TÂCHES À RÉALISER:
1. Recopiez à l'identique le passage du texte sur l'acier recyclé qui commence par les mots contenant « Un acier recyclé » et se termine par « d’une énergie bas-carbone. ».
2. Rédigez la suite du texte sur l'acier secondaire produit à l'électricité, à partir de l'endroit où il s'arrête.

___ EXTRAIT DU TEXTE

Un acier recyclé produit à l’électricité
Pour sortir du modèle historique, il est possible de produire un acier dit secondaire (par opposition à l’acier primaire fabriqué dans les hauts-fourneaux) à partir de ferraille, c’est-à-dire de déchets métalliques. La ferraille est chauffée dans des fours électriques et l’on obtient de l’acier, sans passer par le charbon. Dès lors, la production d’un acier « propre » est envisageable à condition que l’électricité utilisée proviennent d’une énergie bas-carbone.
Pour le moment, cet acier secondaire ne représente que 28% de la production mondiale, contre 72% pour l’acier primaire, souligne une étude de France Stratégie publiée en janvier 2025. L’accélération de la production d’acier secondaire se fait donc attendre, faute d’une politique européenne ambitieuse de valorisation de la ferraille. « L’Europe tarde à reconnaître la valeur carbone de ses déchets », souligne Joseph Dellatte; « Par exemple, poursuit-il, quand on détruit un bâtiment à Lyon, l’acier est souvent exporté en Chine ou en Corée parce que cela coûte cher de le traiter en Europe. Mais une fois qu’il a été traité là-bas, on le rachète pour produire de l’acier secondaire »,. Une situation absurde où un pays finit par racheter à un autre ses propres déchets. Pour cet économiste de la décarbonation, il faudrait donc « que nos déchets soient libéralisés au sein de l’Europe mais qu’ils n’en sortent pas » pour permettre à la filière de l’acier secondaire de se développer.

______
___ ENREGISTREMENTS CONSERVÉS

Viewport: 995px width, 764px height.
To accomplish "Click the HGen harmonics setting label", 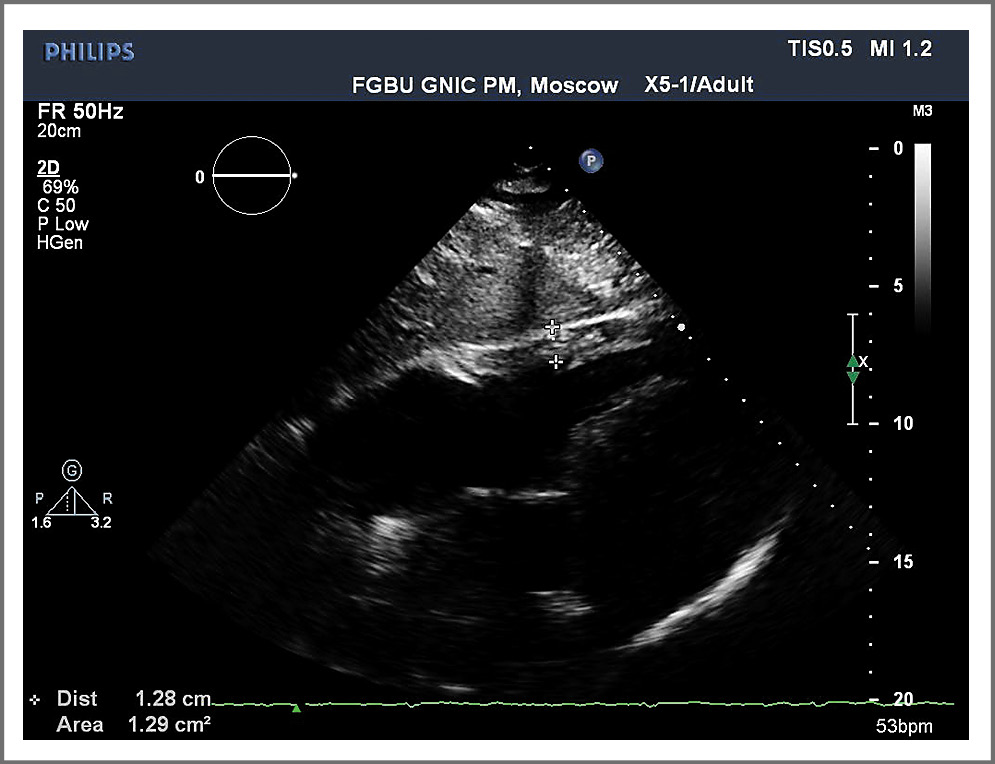I will (x=60, y=241).
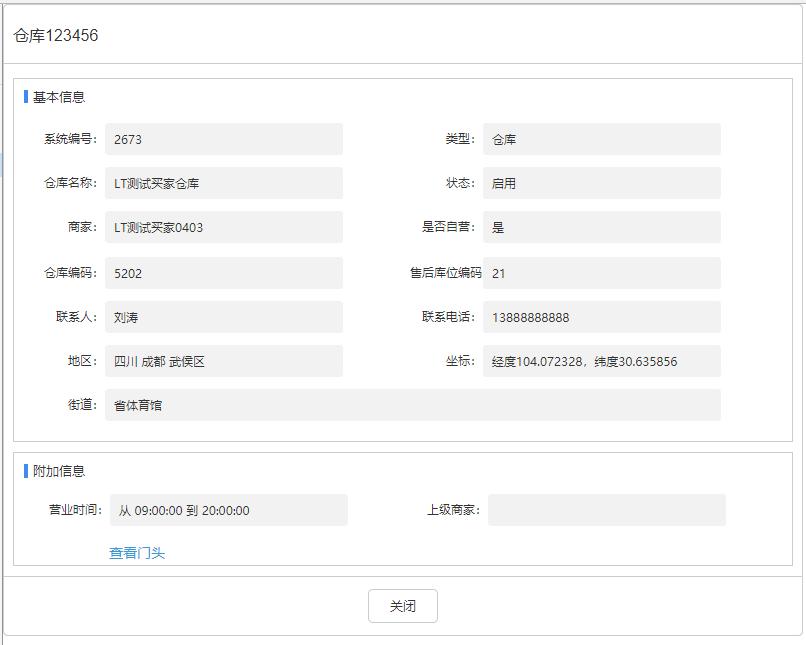The image size is (806, 645).
Task: Click the 商家 field showing LT测试买家0403
Action: (223, 227)
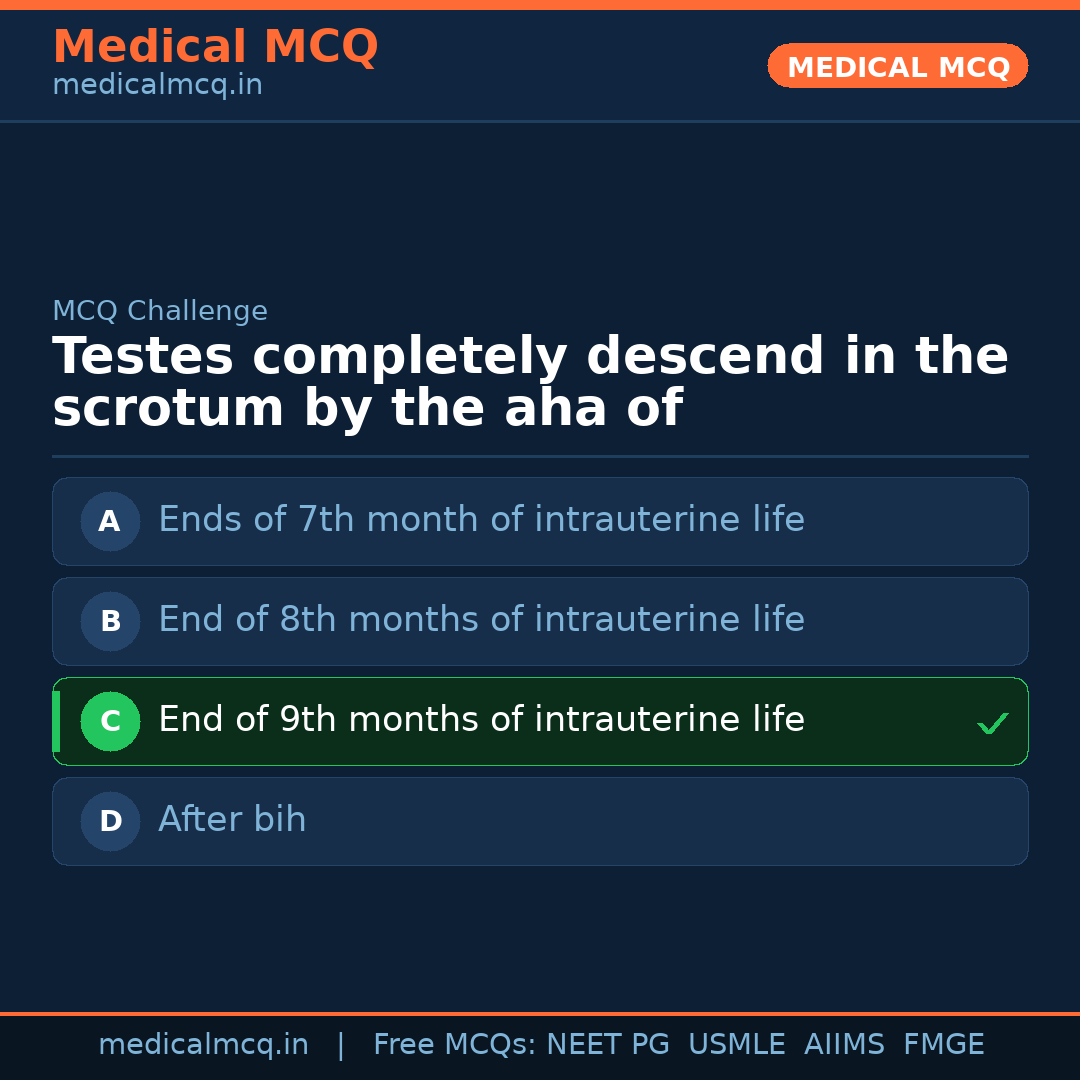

______

CORRIGÉ DES TÂCHES:
1.
Un acier recyclé produit à l’électricité
Pour sortir du modèle historique, il est possible de produire un acier dit secondaire (par opposition à l’acier primaire fabriqué dans les hauts-fourneaux) à partir de ferraille, c’est-à-dire de déchets métalliques. La ferraille est chauffée dans des fours électriques et l’on obtient de l’acier, sans passer par le charbon. Dès lors, la production d’un acier « propre » est envisageable à condition que l’électricité utilisée proviennent d’une énergie bas-carbone.

2.
Quand on détruit un bâtiment à Lyon, l’acier est souvent exporté en Chine ou en Corée parce que cela coûte cher de le traiter en Europe. Mais une fois qu’il a été traité là-bas, on le rachète pour produire de l’acier secondaire.
Joseph Dellatte
Responsable des recherches sur les politiques climatiques, énergétiques et environnementales à l’Institut Montaigne
Acier primaire : une recomposition s’impose
Si la promesse de cet acier produit à l’électrique est alléchante, il est impossible de miser uniquement sur elle car l’acier secondaire n’est pas de même qualité que l’acier primaire. Même si la recherche s’emploie à développer des fours électriques de plus en plus performants qui donnent un acier secondaire de plus en plus pur, il faut se rendre à l’évidence : « on ne peut pas se permettre de ne plus faire d’acier primaire », souligne Joseph Dellatte. Or la décarbonation de l’acier primaire n’est pas une mince affaire.
La production d’un acier primaire décarboné dépend principalement de la promesse de l’hydrogène vert. Il est possible de réduire le minerai de fer non pas avec du charbon, mais avec de l’hydrogène fabriqué avec de l’électricité bas-carbone. C’est sur cette piste que planchent depuis des années les grands groupes industriels, mais elle exige une réorganisation géographique de la filière, comme l’explique Joseph Dellatte : « Historiquement, les aciéries sont soit à côté de la ressource en charbon, soit près des zones portuaires pour être accessibles. Cela fonctionne quand on peut mettre du charbon dans un bateau ou du gaz dans un pipeline, mais pour l’hydrogène, c’est une autre paire de manches. » L’hydrogène est en effet extrêmement compliqué à acheminer, et peu de régions en produisent en Europe. Résultat : « beaucoup de régions actuelles de production d’acier sont menacées car elles se trouvent très loin de la production d’hydrogène vert. »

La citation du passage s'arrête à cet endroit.